» **Exercise goal**: A single number is the answer: the count of lines below that contain "agent".
§
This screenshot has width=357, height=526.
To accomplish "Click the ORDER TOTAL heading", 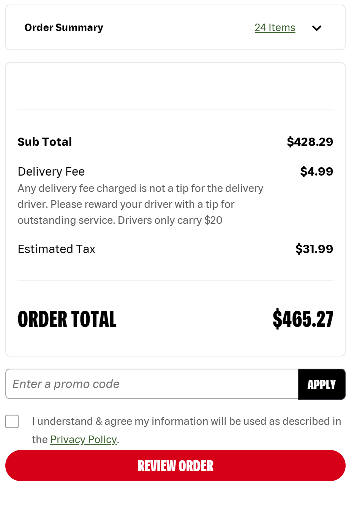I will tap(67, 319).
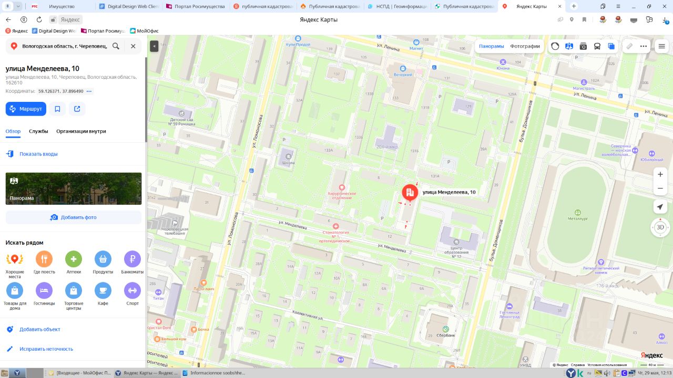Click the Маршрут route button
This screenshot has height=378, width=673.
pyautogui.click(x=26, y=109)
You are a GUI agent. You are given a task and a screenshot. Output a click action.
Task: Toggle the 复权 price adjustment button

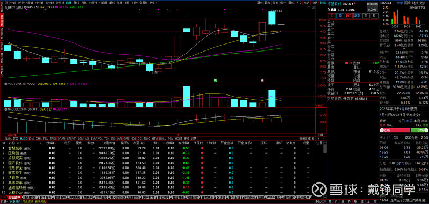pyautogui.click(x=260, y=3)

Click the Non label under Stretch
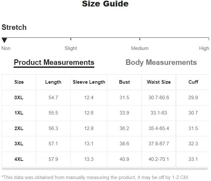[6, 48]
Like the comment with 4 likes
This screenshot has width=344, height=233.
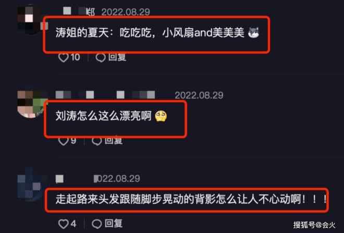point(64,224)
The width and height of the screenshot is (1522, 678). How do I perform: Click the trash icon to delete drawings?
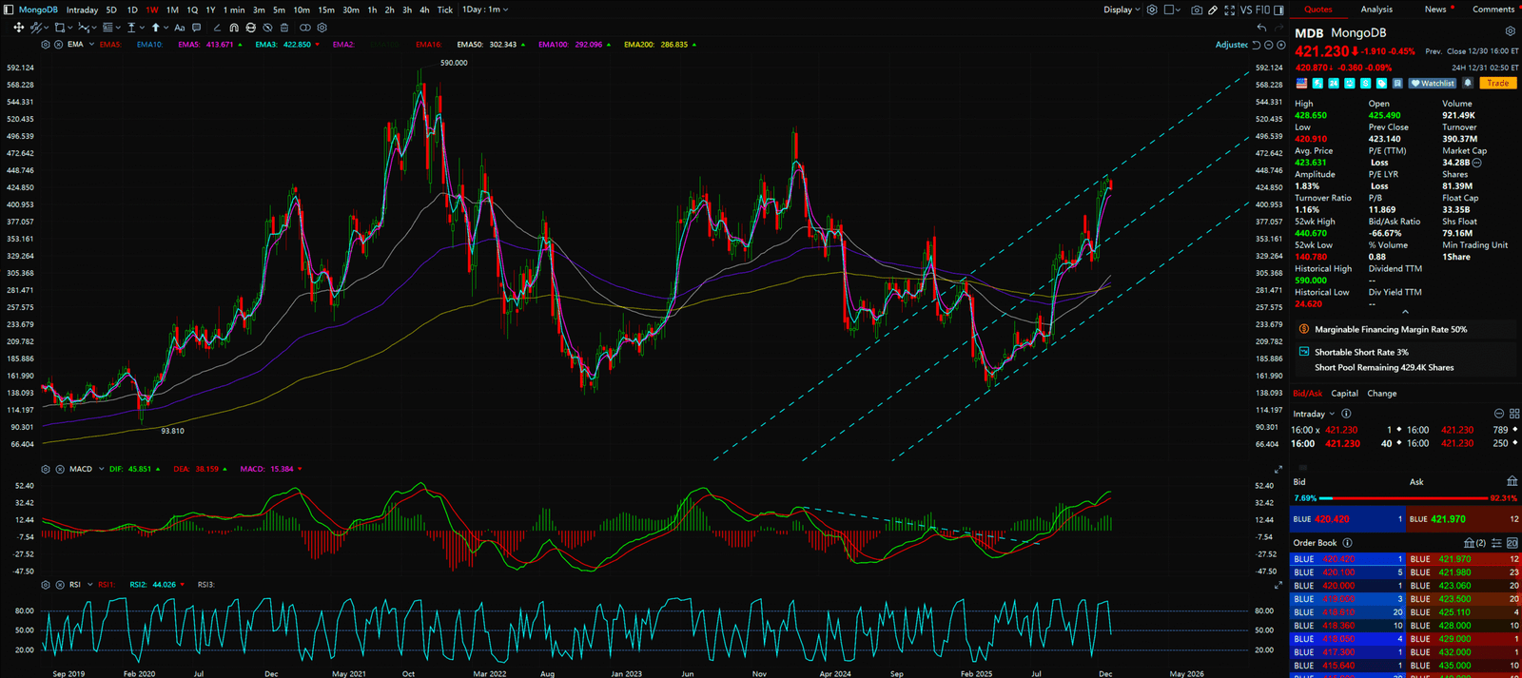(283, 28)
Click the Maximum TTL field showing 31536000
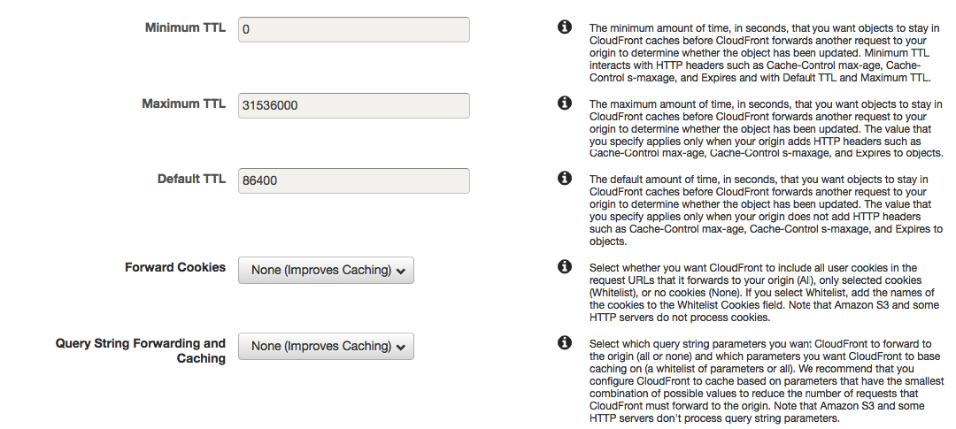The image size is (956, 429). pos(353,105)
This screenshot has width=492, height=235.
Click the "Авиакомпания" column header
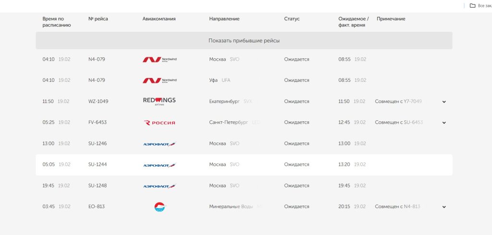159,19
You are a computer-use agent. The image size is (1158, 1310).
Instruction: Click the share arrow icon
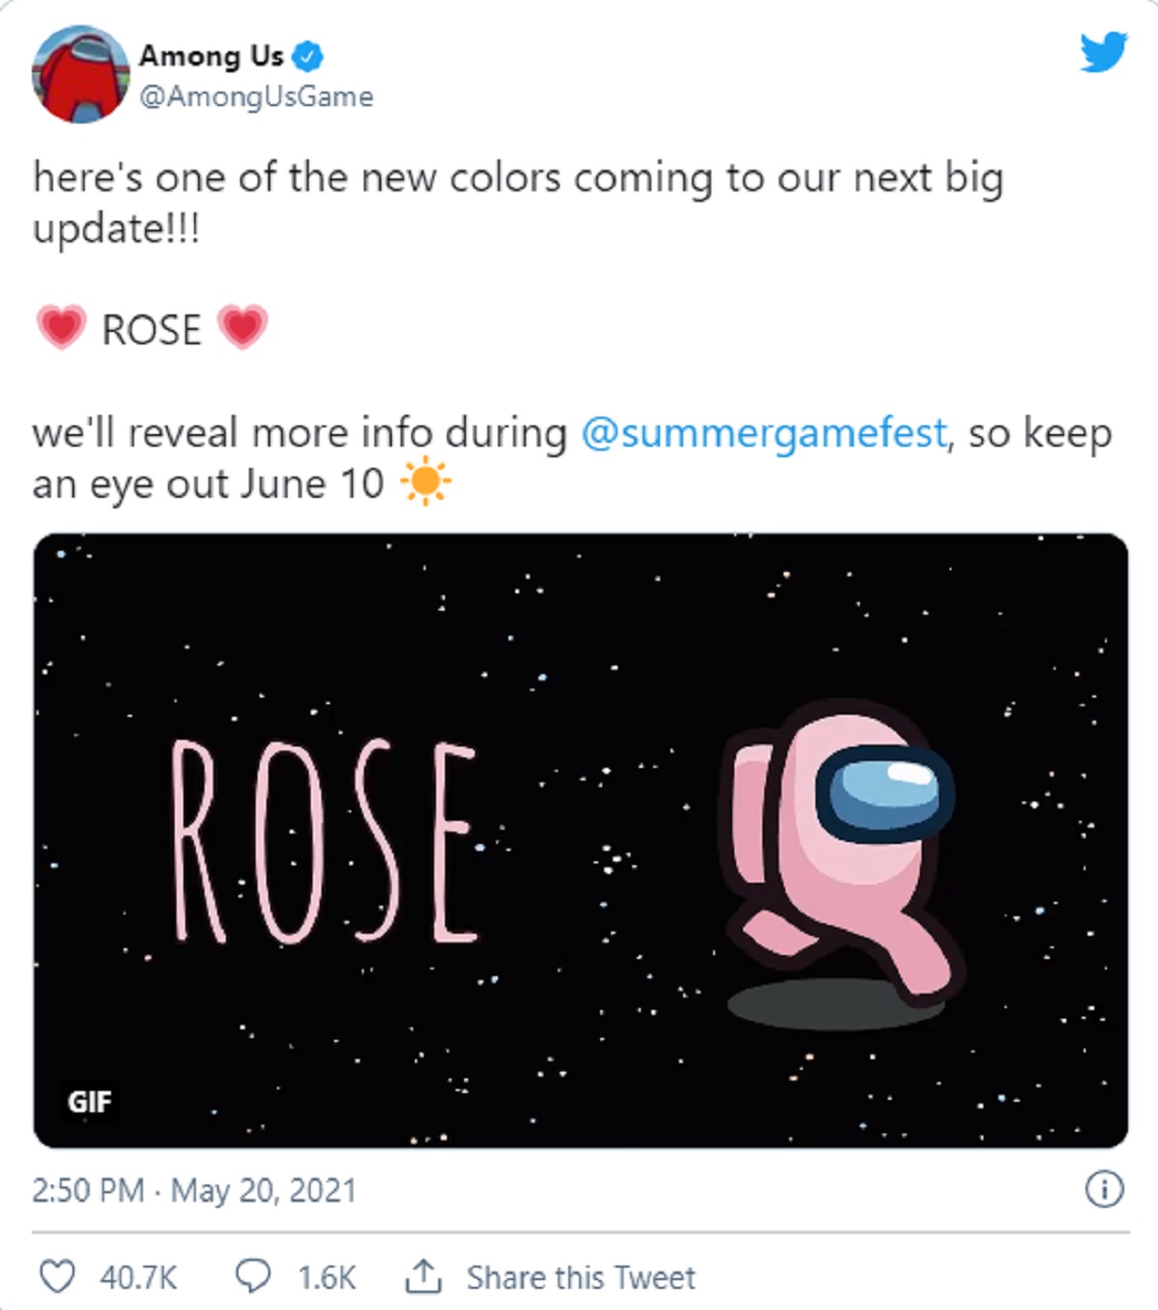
§
» **Answer space**: 2